The release of the Indians embarrased Rivard who now had what appeared to be a drunken gringo correspondent to defend. The editor flew back to Mexico City and called yet another press conference. Juan and Miguel were guilty, even if that verdict had been based on a discredited autopsy and torture-wrung confessions. “This was no accident!” — the case wasn’t over yet. 

In Guadalajara, the newspaperman reportedly spread more of the Express-News’s money around and convinced the chief state prosecutor to appeal the release of the Huichols. Rivard is particularly angered by allegations that his reporter was drunk on the job and attributes the high alcohol content to the natural fermentation of True’s cadaver. Members of the correspondents’ community here who socialized with True and who are still haunted by his strange death, back Rivard up and say the reporter rarely even drank a beer — although others recall that True was a reformed alcoholic.

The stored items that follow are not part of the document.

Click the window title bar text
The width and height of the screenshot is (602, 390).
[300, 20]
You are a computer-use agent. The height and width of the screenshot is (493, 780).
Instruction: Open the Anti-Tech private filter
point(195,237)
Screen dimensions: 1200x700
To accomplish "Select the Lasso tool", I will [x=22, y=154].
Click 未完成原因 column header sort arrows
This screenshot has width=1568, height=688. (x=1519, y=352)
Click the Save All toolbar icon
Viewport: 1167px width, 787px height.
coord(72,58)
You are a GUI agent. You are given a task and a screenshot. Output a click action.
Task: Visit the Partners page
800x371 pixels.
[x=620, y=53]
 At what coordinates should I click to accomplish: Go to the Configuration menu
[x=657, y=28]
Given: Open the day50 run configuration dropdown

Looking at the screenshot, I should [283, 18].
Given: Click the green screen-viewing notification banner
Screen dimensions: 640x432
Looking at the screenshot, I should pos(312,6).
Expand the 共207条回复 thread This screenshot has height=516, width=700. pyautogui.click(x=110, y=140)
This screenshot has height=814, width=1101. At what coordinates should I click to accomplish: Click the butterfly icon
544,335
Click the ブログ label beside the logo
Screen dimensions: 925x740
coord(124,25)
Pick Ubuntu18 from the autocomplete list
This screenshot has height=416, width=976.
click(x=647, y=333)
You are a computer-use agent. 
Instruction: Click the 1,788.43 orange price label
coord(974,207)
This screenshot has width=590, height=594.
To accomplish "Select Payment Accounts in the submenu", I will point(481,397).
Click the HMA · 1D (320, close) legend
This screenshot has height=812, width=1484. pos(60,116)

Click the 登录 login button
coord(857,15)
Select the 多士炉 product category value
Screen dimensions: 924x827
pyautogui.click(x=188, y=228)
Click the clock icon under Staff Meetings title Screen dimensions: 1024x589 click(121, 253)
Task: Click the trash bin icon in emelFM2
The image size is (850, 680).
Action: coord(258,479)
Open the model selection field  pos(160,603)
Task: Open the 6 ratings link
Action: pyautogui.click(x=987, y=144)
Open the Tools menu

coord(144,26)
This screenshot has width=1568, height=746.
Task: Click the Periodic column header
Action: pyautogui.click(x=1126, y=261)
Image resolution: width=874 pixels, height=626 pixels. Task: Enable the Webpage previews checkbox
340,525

The first lesson a rookie reporter learns about Mexico is that truth is a multi-faceted commodity here.

There is, of course, more to this cautionary melodrama. Reports from Huichol country indicate that following his release, Juan Chivirra did not return to San Sebastian, a community with which, it is suggested, he has had previous scrapes. In fact, it is suggested that Juan Chivirra is not welcome in San Sebastian because he has sometimes worked for the narcos — the growers of marijuana and opium poppy who have invaded the Huichol sierra in recent years.

Suspicions are further heightened by a re-reading of True’s diary which was redeemed from Guadalajara authorities by an aggressive Newsweek reporter months after his death. One of the last entries in this diary of True’s doomed walkabout describes an abrasive run-in with an Indian named Juan: “He challenged me and asked if I had permission to be there from the local authorities,” the reporter wrote, “then he asked me to follow him to his ranch.”

The diary was in True’s backpack when his body was discovered by the side of the Estrella river at the place called Puente de Colotlan, a hot zone for the narcos, according to the elders of San Sebastian. Not even the villagers venture out there, they told the national daily La Jornada.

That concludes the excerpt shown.